The laugh that escaped me was half-sob. It was too late to hide the truth now. “I saw Elizabeth in the garden. She said you would kill me too…”
Tears welled hot behind my eyes, spilling before I could stop them. I wiped at them furiously, the salt stinging my raw skin.
“You think I killed Elizabeth?” he murmured, his own voice fraying.
“Stop! Stop repeating what I say as a question!” I cried, looking up at him through blurred vision.
He fell silent.
And it was worse than any accusation, worse than shouting, worse than disbelief. It was the kind of silence that swallowed the air, the kind that made the walls lean in to listen. A silence so heavy it felt as though the house itself waited for what might shatter next.

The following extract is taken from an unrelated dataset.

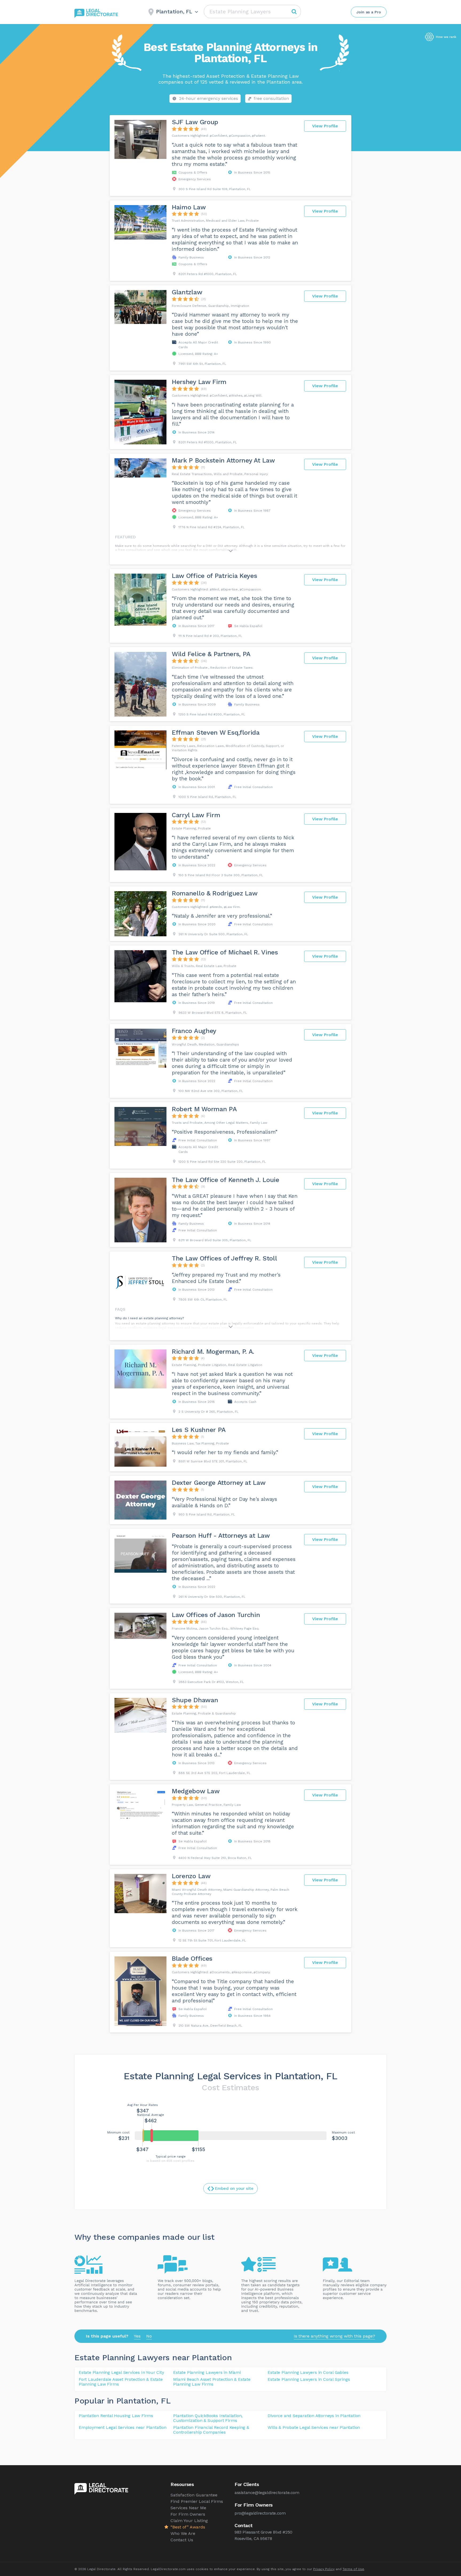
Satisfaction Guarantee (193, 2494)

Poe croaked softly from his perch by the window, his voice low and strange, as if even he mourned the space between us.
“Nevermore,” he murmured, and the word fell into the quiet like a final judgment.
A soft knock broke the moment. The door cracked open and Nelly slipped inside, balancing a tray laden with bandages and tea. Her eyes darted from Sylum to me, understanding more than she dared to ask.
Sylum rose slowly, his features carved from exhaustion and something perilously close to despair. Helooked at me for a long moment—a long, searching, helpless moment—before stepping back.
“I’ll return,” he promised quietly, “once the doctor arrives.”
He turned and left the room.
Nelly looked from me to the door, her face taut with concern, but she didn’t dare ask.
I stared after him, left alone with the questions echoing louder than any scream. What if I was wrong? What if I wasn’t?
What if I would never know the difference again?